Over the decades, Dartmouth's researchers have bent over backwards to adjust for differences in race, age, and the overall health of each community-- but still couldn't explain two-fold differences in spending. Until, that is, they looked at supply. High-cost regions boast 32 percent more hospital beds, 31 percent more physicians, 65 percent more medical specialists, 75 percent more internists, and 29 percent more surgeons. In health-care, supply drives demand: "Build the beds and they will come."
And here is the shocker: Patients who receive the most aggressive care fare no better than those who receive more conservative care. In fact, often, outcomes are worse. (For further evidence of how excess capacity drives wasteful, potentially harmful Medicare spending, go here.)
Addressing this issue, MedPac suggests that if Congress wants to keep the SGR, it should apply it geographically: "If we need savings, let's not take it out of the low-cost, high-quality states -- like Montana or Iowa -- lets take it out of the high-cost, low-quality states," MedPac chairman Glenn Hackbarth told the Senate Finance Committee. But try to imagine Senator Hillary Clinton voting to roll back physicians' fees in New York while boosting them in Iowa.
This leaves Congress with MedPac's alternative solution: Abandon "fee-for-service," and pay physicians for quality and efficiency. Those who achieve the best outcomes -- while using fewer resources -- would earn more. As a benchmark, researchers points to the Mayo Clinic, which achieves superior outcomes while doing less. Long-term, this could lay the foundation for high-quality, affordable care. But it will take time to design ways to measure efficiency and outcomes. In the meantime, MedPac points to other needed reforms.
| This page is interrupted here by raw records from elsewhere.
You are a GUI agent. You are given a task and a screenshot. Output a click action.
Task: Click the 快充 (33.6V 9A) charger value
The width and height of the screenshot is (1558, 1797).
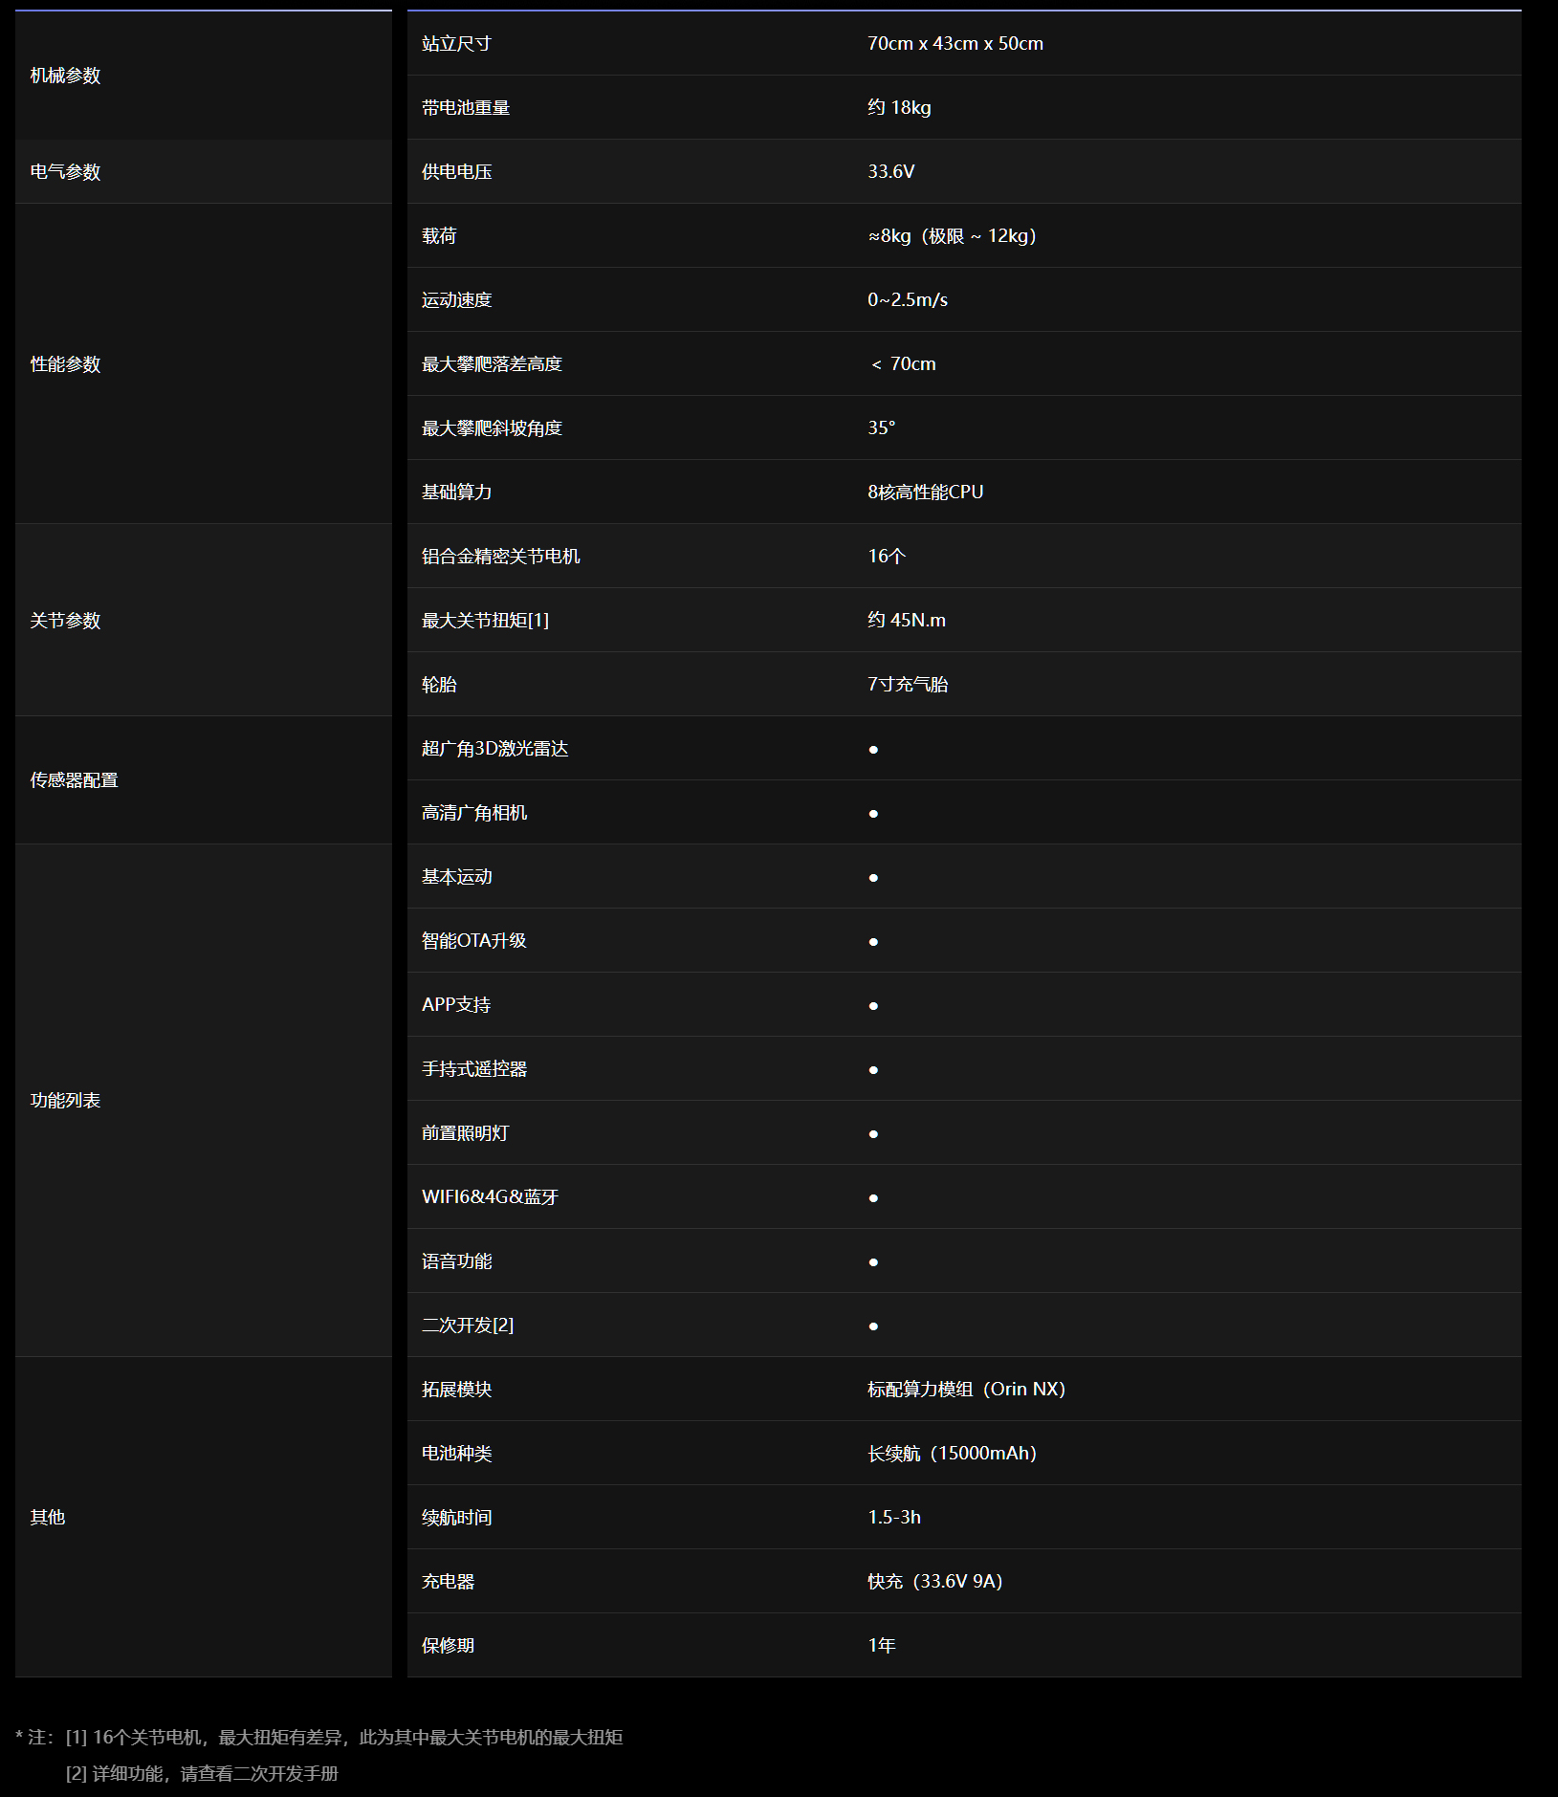point(934,1582)
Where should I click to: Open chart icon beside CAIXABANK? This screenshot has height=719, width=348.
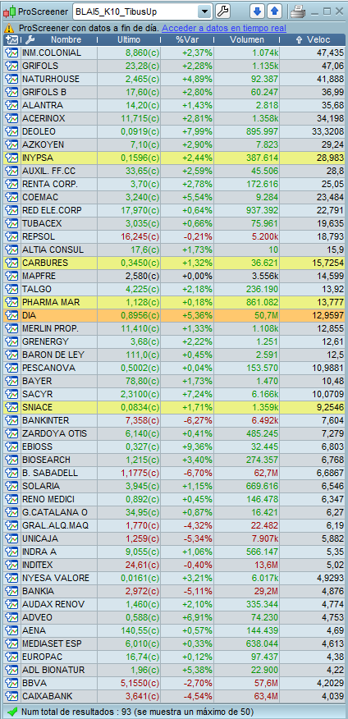tap(11, 696)
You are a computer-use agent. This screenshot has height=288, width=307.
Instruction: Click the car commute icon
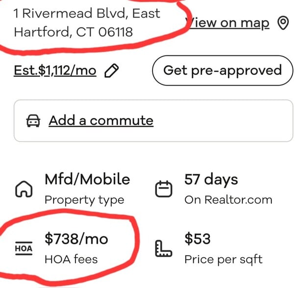[x=33, y=121]
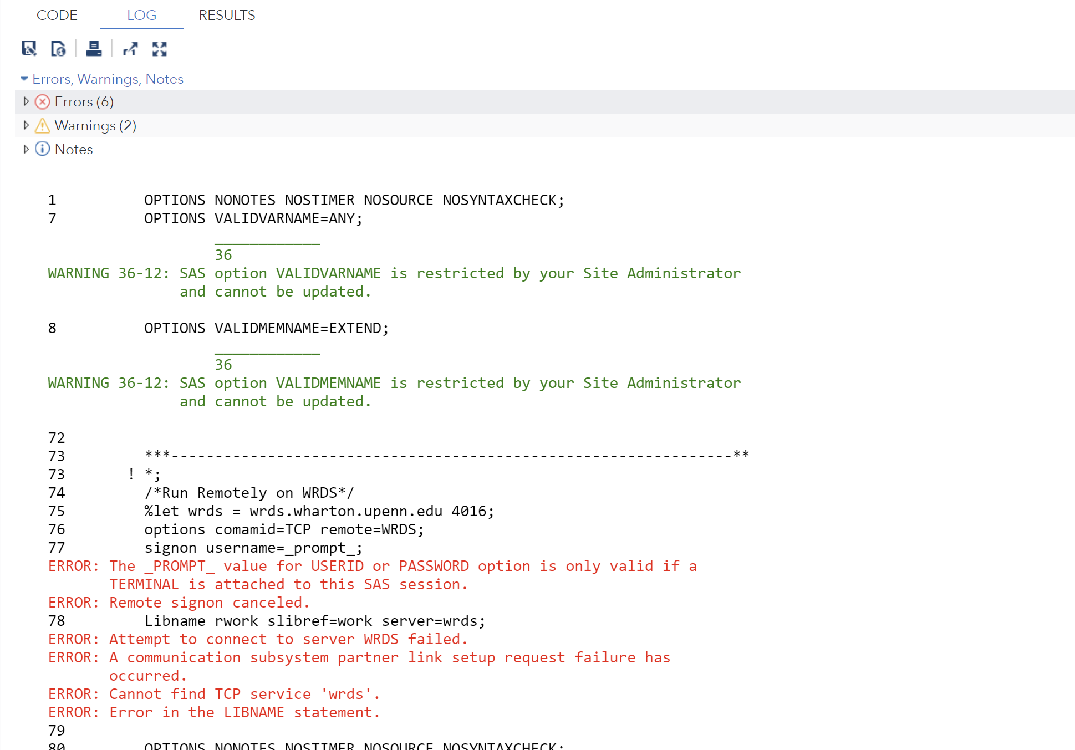Image resolution: width=1075 pixels, height=750 pixels.
Task: Click the download log icon
Action: (x=29, y=49)
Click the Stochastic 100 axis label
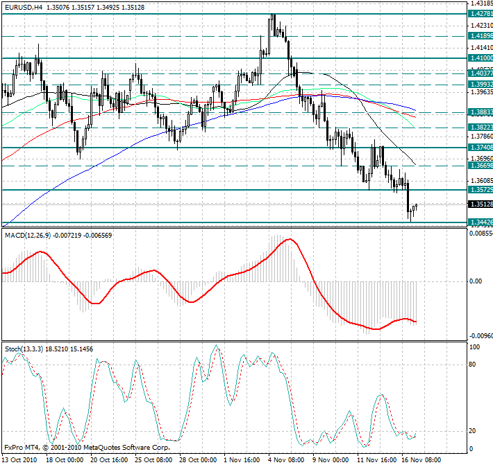 (x=475, y=346)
For one, it suggest that rather than whacking physicians' payments nationwide, the government review how much Medicare pays specialists for specific procedures. Noting that recent reviews of specialists' fee schedules have recommended "substantially more increases than decreases," MedPac observes that, when adjusting fees, Medicare relies "heavily on physician specialty societies -- which tend to identify undervalued services without identifying overvalued ones."
"Some of these services are far more profitable than others," says Hackbarth. "And physicians know which ones are more profitable, so their investments are sucked into those services. The imaging area is one area where there is significant mis-pricing." As a remedy, MedPac suggests that independent experts should evaluate specialists' fees.
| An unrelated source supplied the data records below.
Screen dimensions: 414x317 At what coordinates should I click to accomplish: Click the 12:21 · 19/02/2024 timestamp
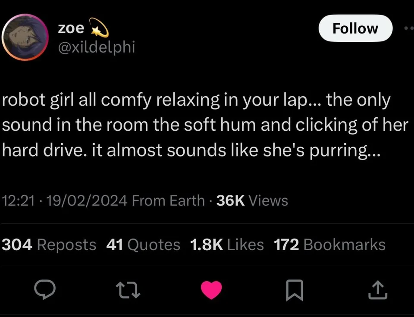[x=65, y=201]
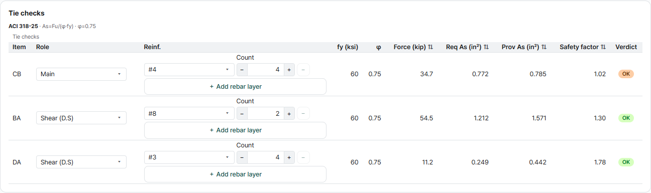Open the BA Role dropdown showing Shear (D.S)
The width and height of the screenshot is (651, 193).
81,118
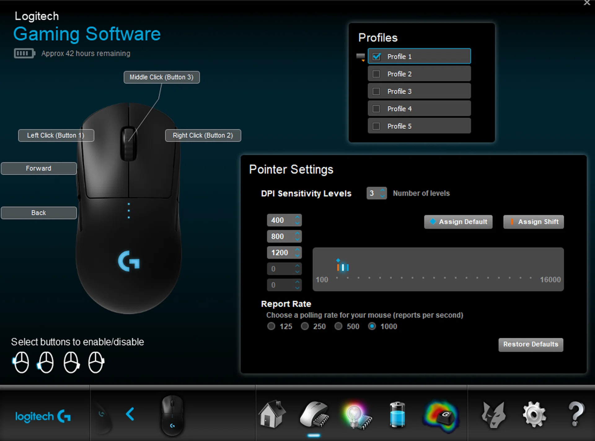Increase the number of DPI levels
Viewport: 595px width, 441px height.
coord(383,190)
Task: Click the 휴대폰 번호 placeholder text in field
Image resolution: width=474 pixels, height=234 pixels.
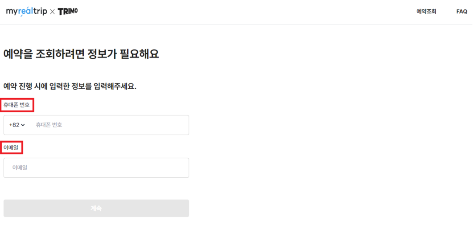Action: point(49,125)
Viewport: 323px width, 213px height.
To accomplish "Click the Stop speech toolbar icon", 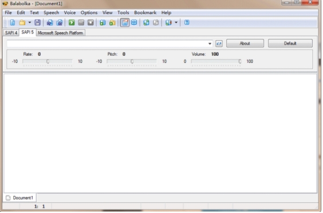I will click(x=90, y=23).
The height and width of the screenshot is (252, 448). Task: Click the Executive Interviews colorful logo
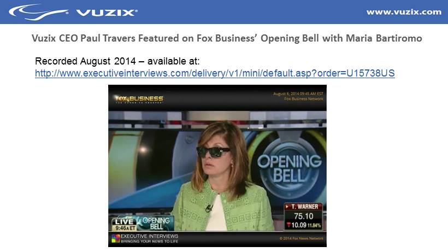click(115, 238)
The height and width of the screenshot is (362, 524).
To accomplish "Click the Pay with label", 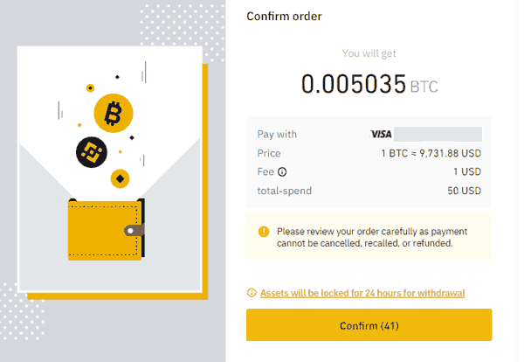I will click(277, 134).
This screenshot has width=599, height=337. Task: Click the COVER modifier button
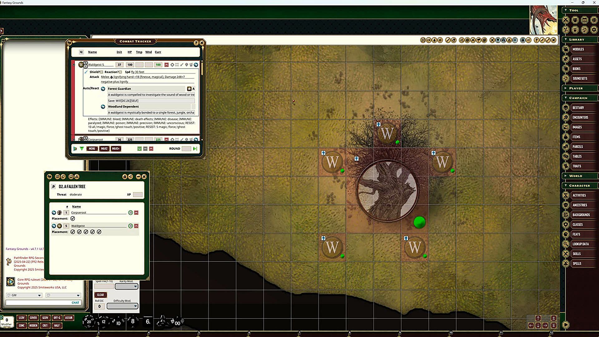tap(33, 318)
In the same vein, MedPac urges Medicare to take a more active role in comparing the effectiveness of various treatments, citing research showing that when industry sponsors studies they are "significantly more likely to reach conclusions favorable to the sponsor." Here, MedPac calls for Congress to create an independent entity to oversee credible comparative-effectiveness research.
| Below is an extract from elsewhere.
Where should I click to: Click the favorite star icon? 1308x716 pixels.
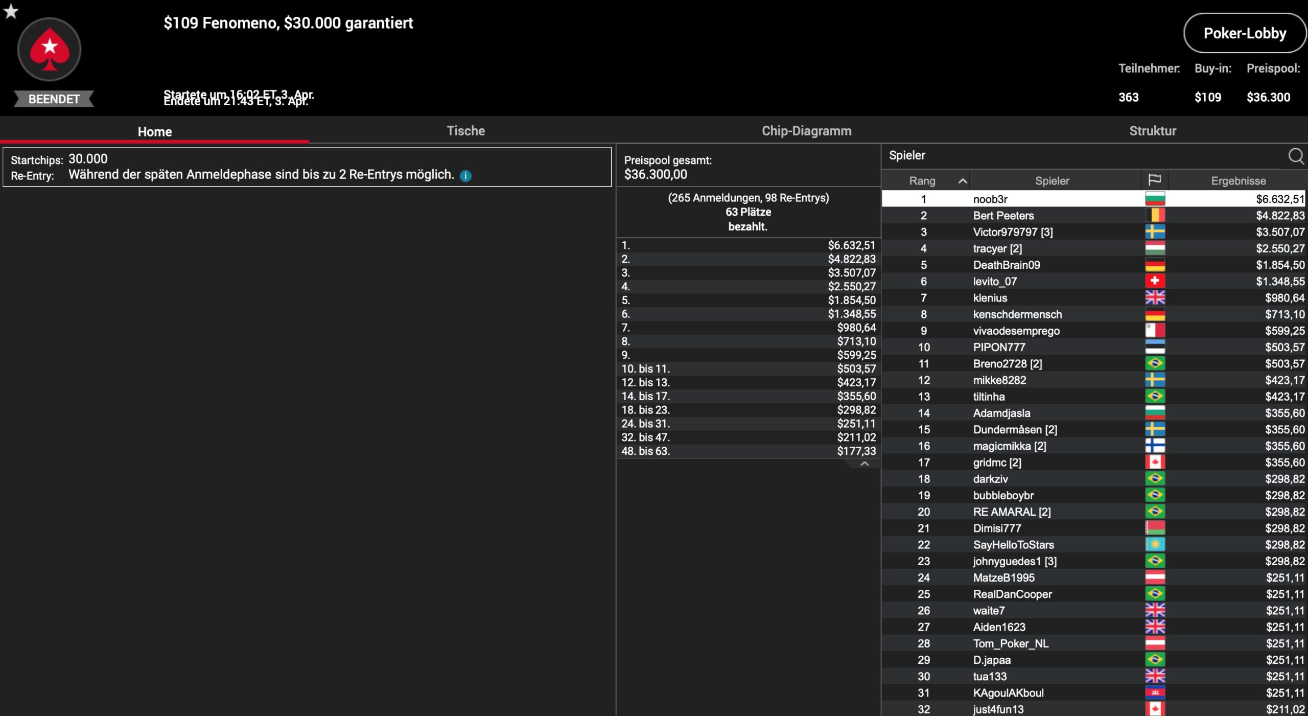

Finally, MedPac casts a cold light on the fact that, under Medicare Advantage, Medicare is paying private insurers 12 percent more than it spends under the regular Medicare program -- for the same benefits. In a separate report, MedPac suggests that Medicare cannot afford such largesse.
Will Congress have the spine to act on MedPac's advice? One can only hope. National health-care reform depends on Medicare reform. If Medicare continues to overpay, universal care just won't be affordable. And any national plan will have to incorporate many of the very same cost-saving measures that MedPac is currently advocating. Reformers ought to listen.